Даже в альтруистических удовольствиях становится возможным эгоистическое удовольствие, — как это видно в искусствах, которые стремятся к об‘единению всех в общем наслаждении. Но и с самого начала жизни эгоизм находился в зависимости от альтруизма, как альтруизм зависел от эгоизма (§ 81).

Это замечание Спенсера совершенно верно. Но — если уже принять слово альтруизм, введенное Ог. Контом, как противоположность эгоизму, т. е: себялюбию, — то что же такое этика? К чему стремится и всегда стремилась нравственность, вырабатывавшаяся в животных и человеческих обществах, если не к тому, чтобы бороться против узких влечений эгоизма и воспитывать человечество в смысле развития в нем альтруизма. Самые выражения „Эгоизм” и „Альтруизм” неправильны, потому что нет чистого альтруизма без личного в нем удовольствия — следовательно, без эгоизма.

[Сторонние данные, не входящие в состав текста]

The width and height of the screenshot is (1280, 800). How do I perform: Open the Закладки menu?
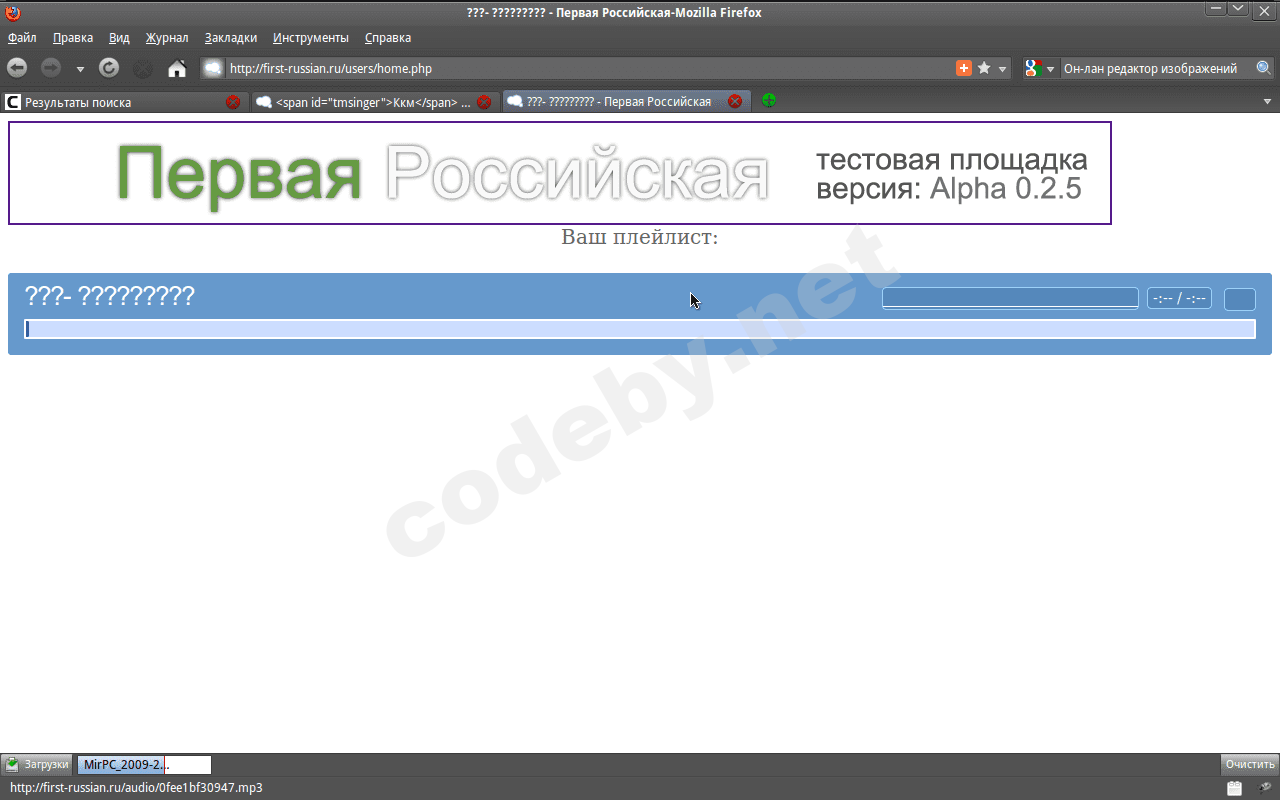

А потому вернее было-бы сказать, что нравственные учения, т. е. этика, имеют в виду развитие общественных привычек и ослабление навыков узко-личных, которые не видят общества из-за своей личности, а потому не достигают даже своей цели, — т. е. блага личности: тогда как развитие навыков к работе сообща и вообще взаимопомощи ведет к ряду благих последствий, как в семье, так и в обществе.

Рассмотрев в первой части („Данныя этики”) происхождение нравственного в человеке с физической точки зрения, с точки зрения развития жизни (биологической), душевной (психологической) и общественной (социологической), Спенсер разобрал затем ее сущность. В человеке и в обществе вообще постоянно происходит, писал он, борьба между эгоизмом и альтруизмом, и цель нравственности состоит в соглашении между этими двумя противоположными влечениями. К такому соглашению и даже к торжеству общественных влечений над влечениями личного себялюбия люди приходят вследствие постепенного изменения самих основных начал своих обществ.

Относительно же происхождения этого соглашения Спенсер, к сожалению, продолжал держаться взгляда, высказанного Гоббсом. Люди, думал он, когда-то жили, как некоторые дикие звери, вроде тигров (весьма немногие, надо сказать, живут так теперь), вечно готовые нападать друг на друга и убивать друг друга. Затем в один прекрасный день люди решили соединиться в общество, и с тех пор их общественность все более и более развивалась.

Первоначально строй общества был военный или воинственный. Все подчинялось в нем требованиям войны и борьбы. Военная доблесть считалась высшею добродетелью, способность отнять у соседей птицу, жен и какие-нибудь богатства восхвалялась, как высшая заслуга, вследствие чего вся нравственность слагалась сообразно этому идеалу. Только мало по малу стал складываться новый строй, — промышленный, — в котором мы находимся теперь, хотя и у нас еще далеко не исчезли отличительные черты военного быта. Но теперь уже вырабатываются черты промышленного быта и с ними нарождается новая нравственность, в которой верх берут такие черты мирной общественности, как взаимная симпатия, а с тем вместе появляется и целый ряд добродетелей, неведомых в прежнем строе жизни.

Насколько неверно и даже фантастично представление Спенсера о первобытных народах, читатель может узнать из множества сочинений современных и прежних исследователей, упоминаемых мною в труде „Взаимная Помощь”. Но не в этом суть. Нам особенно важно знать, как впоследствии развивались у людей нравственные понятия.